L'un de ces courants aériens a été à l'origine du record du 8 janvier 2015. L'avion en provenance de New York a profité d'un vent arrière fort et constant qui l'a littéralement fait voler vers la capitale britannique. Contrairement à ce qui se passe avec les surfaces planes, dans une sphère comme la Terre, la distance la plus courte entre deux points n'est pas une ligne droite, mais un arc sur le grand cercle de la sphère. L'arc optimal entre l'Europe et l'Amérique du Nord a transformé les parties les plus septentrionales de l'Atlantique en le plus grand couloir aérien du monde. Dans cette zone souffle le jet-stream subtropical de l'hémisphère nord, ce qui n'affecte pas les avions qui vont aussi bien que ceux qui viennent.

"Le jet stream est la raison pour laquelle les vols transatlantiques vers l'est durent environ une heure de moins que les vols vers l'ouest", explique le météorologue de l'Université de Reading (Royaume-Uni), Paul Williams. En l'absence de vent, un avion à vitesse optimale survolant le grand cercle atlantique prendrait environ 6 heures et 9 minutes pour effectuer la liaison Londres-New York. Mais ce flux d'air, se déplaçant à travers les couches supérieures de l'atmosphère, souffle de l'ouest avec des vents de plus de 300 kilomètres à l'heure. Ce n'est pas la même chose d'avoir ce coup de vent comme devant. «Le changement climatique accélère le jet-stream à l'altitude de vol des avions, ce qui entraîne des voyages plus rapides en direction est et des voyages plus lents en direction ouest», explique Williams.

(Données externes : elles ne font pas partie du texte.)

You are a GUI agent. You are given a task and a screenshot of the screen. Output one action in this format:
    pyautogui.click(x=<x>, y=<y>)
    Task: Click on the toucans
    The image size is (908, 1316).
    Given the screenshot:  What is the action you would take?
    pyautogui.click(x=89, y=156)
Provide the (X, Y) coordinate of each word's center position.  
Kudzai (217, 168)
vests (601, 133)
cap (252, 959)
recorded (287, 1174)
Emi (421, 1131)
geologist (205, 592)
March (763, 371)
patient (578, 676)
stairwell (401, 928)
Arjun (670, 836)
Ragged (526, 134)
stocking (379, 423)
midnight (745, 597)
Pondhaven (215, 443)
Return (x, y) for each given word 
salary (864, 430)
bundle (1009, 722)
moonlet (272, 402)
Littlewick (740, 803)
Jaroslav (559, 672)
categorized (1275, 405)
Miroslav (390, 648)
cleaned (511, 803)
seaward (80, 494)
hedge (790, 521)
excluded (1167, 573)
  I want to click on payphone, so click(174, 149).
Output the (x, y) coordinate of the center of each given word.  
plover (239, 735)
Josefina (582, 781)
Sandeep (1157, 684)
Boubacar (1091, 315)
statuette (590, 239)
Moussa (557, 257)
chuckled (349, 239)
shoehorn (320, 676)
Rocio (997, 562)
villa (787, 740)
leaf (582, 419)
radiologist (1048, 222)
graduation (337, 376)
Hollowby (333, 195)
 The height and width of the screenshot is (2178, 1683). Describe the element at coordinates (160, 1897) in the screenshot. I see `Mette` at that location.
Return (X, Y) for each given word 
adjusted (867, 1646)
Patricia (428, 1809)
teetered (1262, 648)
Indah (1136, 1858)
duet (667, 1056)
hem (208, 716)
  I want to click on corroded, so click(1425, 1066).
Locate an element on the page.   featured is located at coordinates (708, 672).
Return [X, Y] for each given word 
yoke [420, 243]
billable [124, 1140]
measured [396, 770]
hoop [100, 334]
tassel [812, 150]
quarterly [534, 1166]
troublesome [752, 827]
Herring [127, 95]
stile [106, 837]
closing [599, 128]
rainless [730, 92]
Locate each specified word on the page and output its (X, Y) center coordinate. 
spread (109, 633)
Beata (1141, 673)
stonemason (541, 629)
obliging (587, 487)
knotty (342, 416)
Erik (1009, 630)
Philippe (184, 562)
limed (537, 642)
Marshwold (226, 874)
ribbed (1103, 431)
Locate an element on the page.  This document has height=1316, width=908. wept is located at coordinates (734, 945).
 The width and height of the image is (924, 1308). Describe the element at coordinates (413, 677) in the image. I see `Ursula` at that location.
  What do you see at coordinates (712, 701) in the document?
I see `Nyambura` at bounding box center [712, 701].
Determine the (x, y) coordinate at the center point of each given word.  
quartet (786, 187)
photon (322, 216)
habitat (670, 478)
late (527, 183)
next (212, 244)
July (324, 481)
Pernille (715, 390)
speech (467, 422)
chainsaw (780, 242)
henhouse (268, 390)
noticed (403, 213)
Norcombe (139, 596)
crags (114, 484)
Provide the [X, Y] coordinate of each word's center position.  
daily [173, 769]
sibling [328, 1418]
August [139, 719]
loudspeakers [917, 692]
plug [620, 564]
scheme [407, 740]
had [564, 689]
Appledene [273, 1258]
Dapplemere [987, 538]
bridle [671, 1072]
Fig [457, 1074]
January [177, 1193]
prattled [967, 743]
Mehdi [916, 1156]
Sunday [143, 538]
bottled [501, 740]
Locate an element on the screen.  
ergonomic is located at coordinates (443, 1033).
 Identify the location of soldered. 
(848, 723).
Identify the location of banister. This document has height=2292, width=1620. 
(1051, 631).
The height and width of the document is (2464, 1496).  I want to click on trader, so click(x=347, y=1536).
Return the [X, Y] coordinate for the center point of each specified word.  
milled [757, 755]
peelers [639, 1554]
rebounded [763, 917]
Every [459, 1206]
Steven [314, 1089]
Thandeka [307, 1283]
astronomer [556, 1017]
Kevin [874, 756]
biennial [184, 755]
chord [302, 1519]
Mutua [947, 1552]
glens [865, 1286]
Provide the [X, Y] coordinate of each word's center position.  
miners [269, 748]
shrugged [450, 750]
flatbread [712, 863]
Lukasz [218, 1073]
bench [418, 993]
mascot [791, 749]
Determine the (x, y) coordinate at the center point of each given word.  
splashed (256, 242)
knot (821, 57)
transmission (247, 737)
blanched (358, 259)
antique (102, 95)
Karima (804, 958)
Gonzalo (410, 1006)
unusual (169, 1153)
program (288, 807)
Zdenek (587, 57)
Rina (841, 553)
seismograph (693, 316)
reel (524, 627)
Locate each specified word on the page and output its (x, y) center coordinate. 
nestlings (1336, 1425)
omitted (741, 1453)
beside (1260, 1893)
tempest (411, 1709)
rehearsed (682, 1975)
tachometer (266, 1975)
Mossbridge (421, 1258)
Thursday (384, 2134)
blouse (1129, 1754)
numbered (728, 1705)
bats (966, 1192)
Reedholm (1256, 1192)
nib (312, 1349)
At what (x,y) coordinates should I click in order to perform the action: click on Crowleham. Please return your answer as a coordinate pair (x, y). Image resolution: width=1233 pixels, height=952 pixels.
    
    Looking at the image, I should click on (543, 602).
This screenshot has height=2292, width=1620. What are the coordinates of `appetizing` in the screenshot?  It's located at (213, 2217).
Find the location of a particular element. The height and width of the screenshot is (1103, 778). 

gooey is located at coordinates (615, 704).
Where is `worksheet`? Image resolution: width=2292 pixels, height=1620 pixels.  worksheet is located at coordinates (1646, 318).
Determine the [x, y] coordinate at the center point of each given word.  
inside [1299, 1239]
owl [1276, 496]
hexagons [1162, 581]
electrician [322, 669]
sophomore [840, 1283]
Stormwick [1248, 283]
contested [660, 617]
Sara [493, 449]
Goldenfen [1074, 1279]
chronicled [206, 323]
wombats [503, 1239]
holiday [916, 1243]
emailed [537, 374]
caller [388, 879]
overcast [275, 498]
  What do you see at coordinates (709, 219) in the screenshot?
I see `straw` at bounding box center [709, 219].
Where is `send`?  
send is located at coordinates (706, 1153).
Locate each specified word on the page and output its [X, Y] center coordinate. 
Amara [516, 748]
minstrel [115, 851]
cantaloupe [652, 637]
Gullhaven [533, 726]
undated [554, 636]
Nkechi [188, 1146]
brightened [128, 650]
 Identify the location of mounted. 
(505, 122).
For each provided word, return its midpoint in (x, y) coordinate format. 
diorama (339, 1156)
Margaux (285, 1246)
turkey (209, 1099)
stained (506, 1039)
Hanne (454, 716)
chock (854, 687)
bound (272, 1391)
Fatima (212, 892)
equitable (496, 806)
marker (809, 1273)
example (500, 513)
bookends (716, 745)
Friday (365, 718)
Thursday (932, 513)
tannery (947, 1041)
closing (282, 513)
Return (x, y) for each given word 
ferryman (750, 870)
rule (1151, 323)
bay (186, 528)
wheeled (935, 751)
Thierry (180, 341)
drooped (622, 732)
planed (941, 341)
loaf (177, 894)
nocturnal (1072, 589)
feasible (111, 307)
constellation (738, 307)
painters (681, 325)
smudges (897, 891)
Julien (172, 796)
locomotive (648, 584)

Les simulations que ce scientifique a réalisées pour un scénario dans lequel la concentration de GES a doublé, ce qui pourrait arriver avant la fin du siècle, montrent que les vols en provenance d'Amérique du Nord seront raccourcis d'environ quatre minutes en moyenne. Pendant ce temps, ceux d'Europe dureront 5 minutes et 18 secondes. Ainsi, un voyage aller-retour durera plus d'une minute, tel que publié dans Environmental Research Letters.

Cela ne semble pas beaucoup pour un seul passager, mais accumulé peut avoir un grand impact. Ce n'est que dans le couloir de l'Atlantique Nord que plus de 2 500 vols quotidiens volent en un mois d'août, selon les chiffres du centre de contrôle aérien NATS. Si ces chiffres sont maintenus, d'ici 2050 et au-delà, cela se traduira par plusieurs milliers d'heures de vol supplémentaires, ce qui signifie plus de carburant à brûler. Selon l'aviation civile, pour chaque kilogramme de carburant, 3,16 kg de CO2 sont générés, ce qui signifie qu'à l'avenir, les vols, en plus d'être plus longs, seront plus sales.

Un rapport de l'Organisation de l'aviation civile internationale publié en août incluait plusieurs des impacts que le changement climatique pourrait avoir sur les vols. En plus d'affecter la durée de celui-ci, d'optimiser la conception et les performances des moteurs ou de forcer une plus grande élasticité dans la programmation des itinéraires, le chauffage va perturber le développement des itinéraires dans deux moments particulièrement stressants pour de nombreux voyageurs: le moment turbulence au repos et en vol.

Bien que la turbulence soit courante sur les vols, son intensité force rarement un atterrissage d'urgence. En Ibérie, par exemple, ils n'ont enregistré que le cas d'un vol au départ de Milan et d'un autre du Brésil, mais les deux se sont produits il y a plusieurs années. Cependant, cet été, un vol United Airlines de Houston (USA) à Londres a dû atterrir dans un aéroport en Irlande en raison de turbulences. 12 personnes, dont des passagers et des membres d'équipage, ont été blessées.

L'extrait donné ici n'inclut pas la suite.